The reviewer is indulging in Pynchon-esque language here. Pynchon is hard to read, and people still debate the meaning of his books. You might enjoy them if you let go of expecting every sentence to make logical sense.
Pynchon is a lyricist and a madman, and he's damned good at being both. I wince when I read others trying to cop his style, even if momentarily. Troy Patterson is good, often really good, but he sounds fake here.
You left out "glinting rich and strange", which helps to make sense of "into our eternal souls".
Black pearls are rare with a somewhat subjective beauty, "unfathomable" can be interpreted literally in the analogy but also holds its normal meaning, and "any other diver" refers to any author but Pynchon.

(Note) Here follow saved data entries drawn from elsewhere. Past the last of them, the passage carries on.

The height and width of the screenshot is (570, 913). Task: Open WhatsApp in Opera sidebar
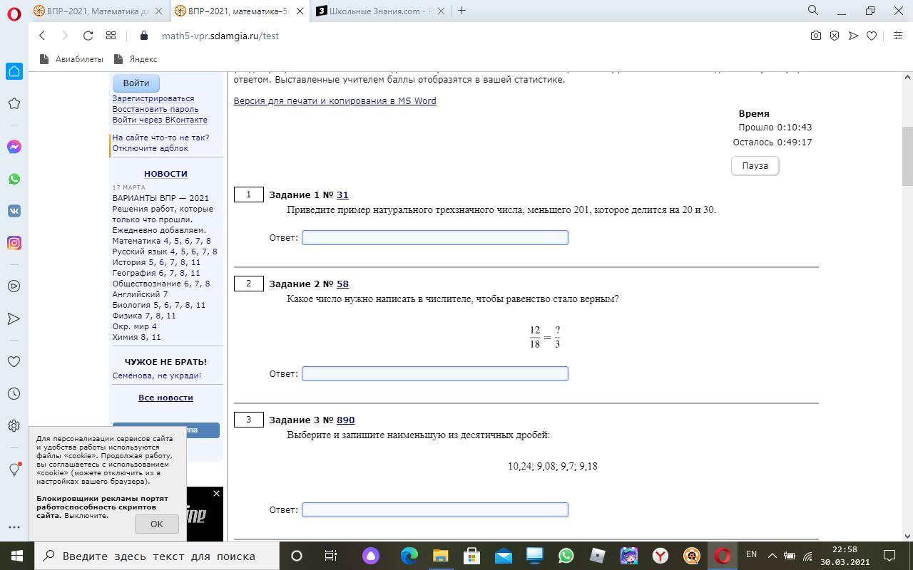(x=14, y=179)
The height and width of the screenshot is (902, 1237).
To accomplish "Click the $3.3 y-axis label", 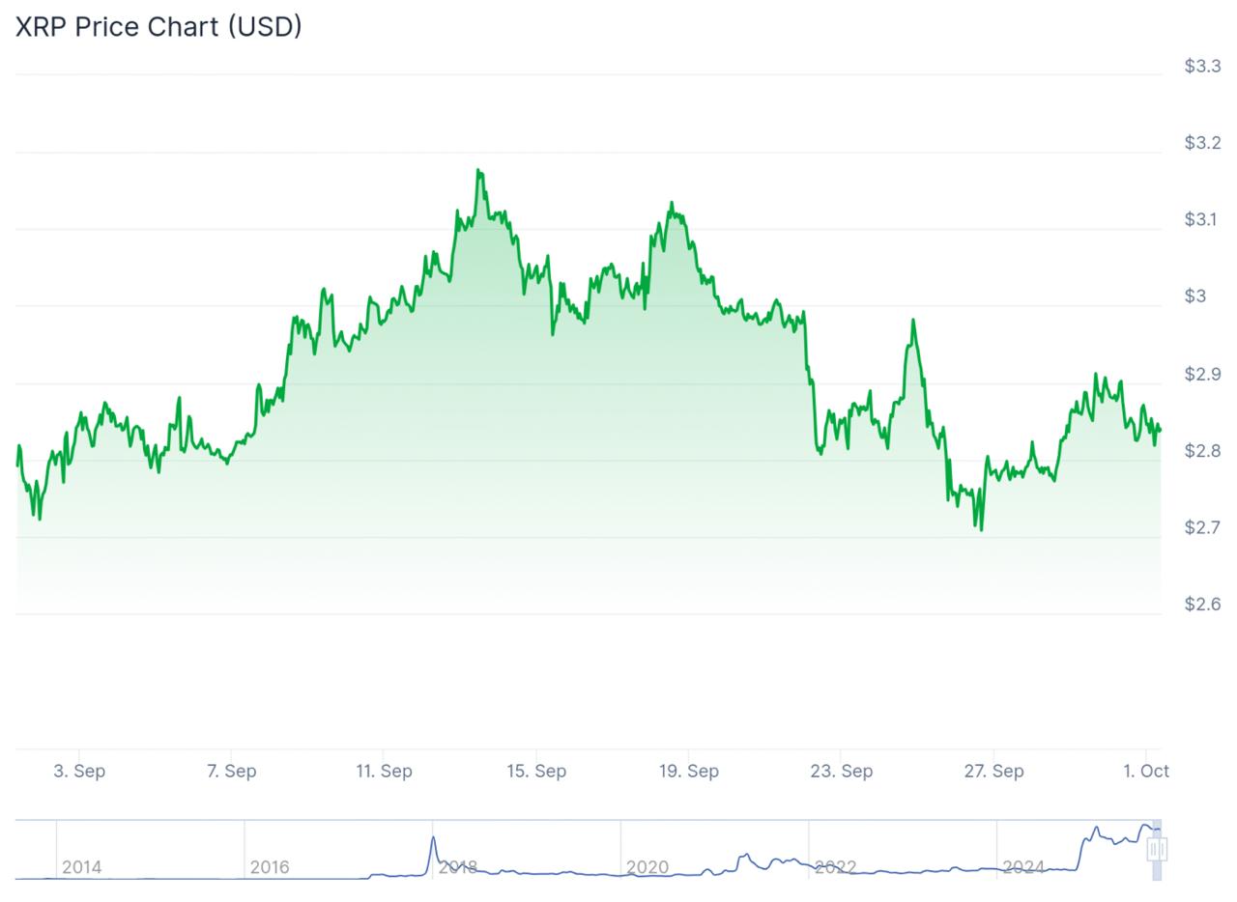I will 1202,66.
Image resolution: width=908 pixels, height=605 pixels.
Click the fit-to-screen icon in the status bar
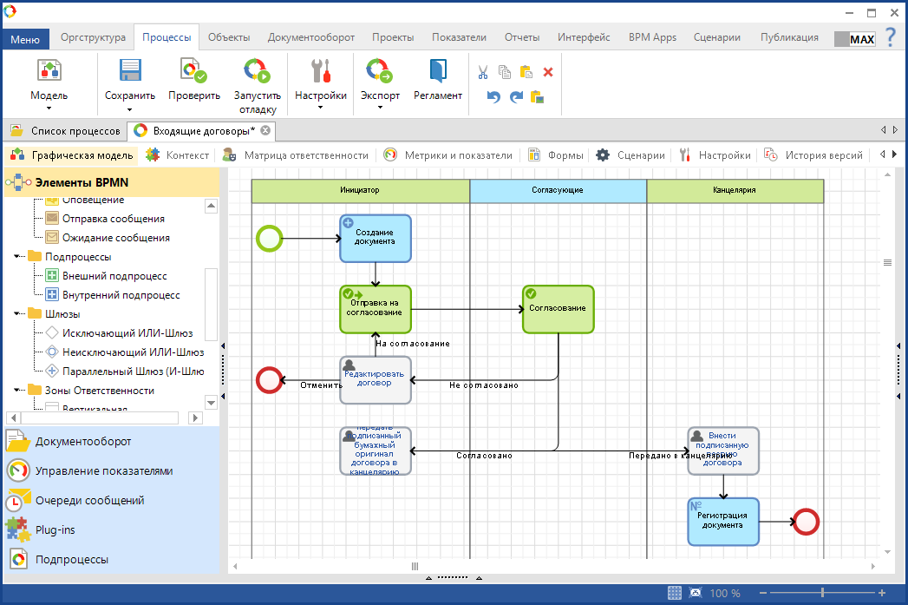pos(696,593)
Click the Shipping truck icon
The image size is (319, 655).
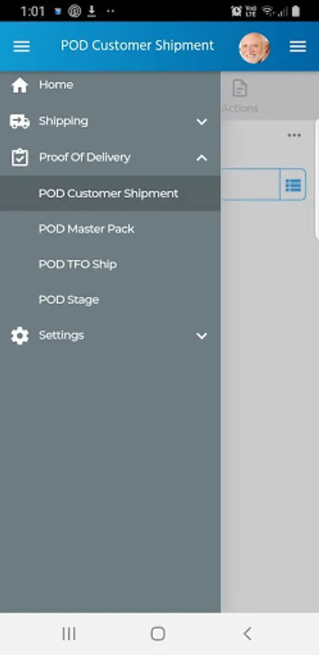pyautogui.click(x=20, y=122)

Full fathom five thy father lies;
Of his bones are coral made;
Those are pearls that were his eyes;
Nothing of him that doth fade,
But doth suffer a sea-change
Into something rich and strange.
For this to work beautifully, we would fathom pearls when finding or collecting them. afaik only depths of water can be the literal object of the verb to fathom. It doesn't quite succeed, here. Which is likely why Pynchon is celebrated and the reviewer is reviewing him, rather than the reverse.
Like Yolesaber suggests, this is a gross mis-characterization. You need to read more and more widely. It's no longer 1935. And even then, at the height of modernism, a wide spectrum existed.
Edit: Obviously, reading literature is an entirely optional activity. I don't mean to suggest that you are obligated to do so. Only that to be familiar with the subjects that one makes claims about isn't such a horrible idea.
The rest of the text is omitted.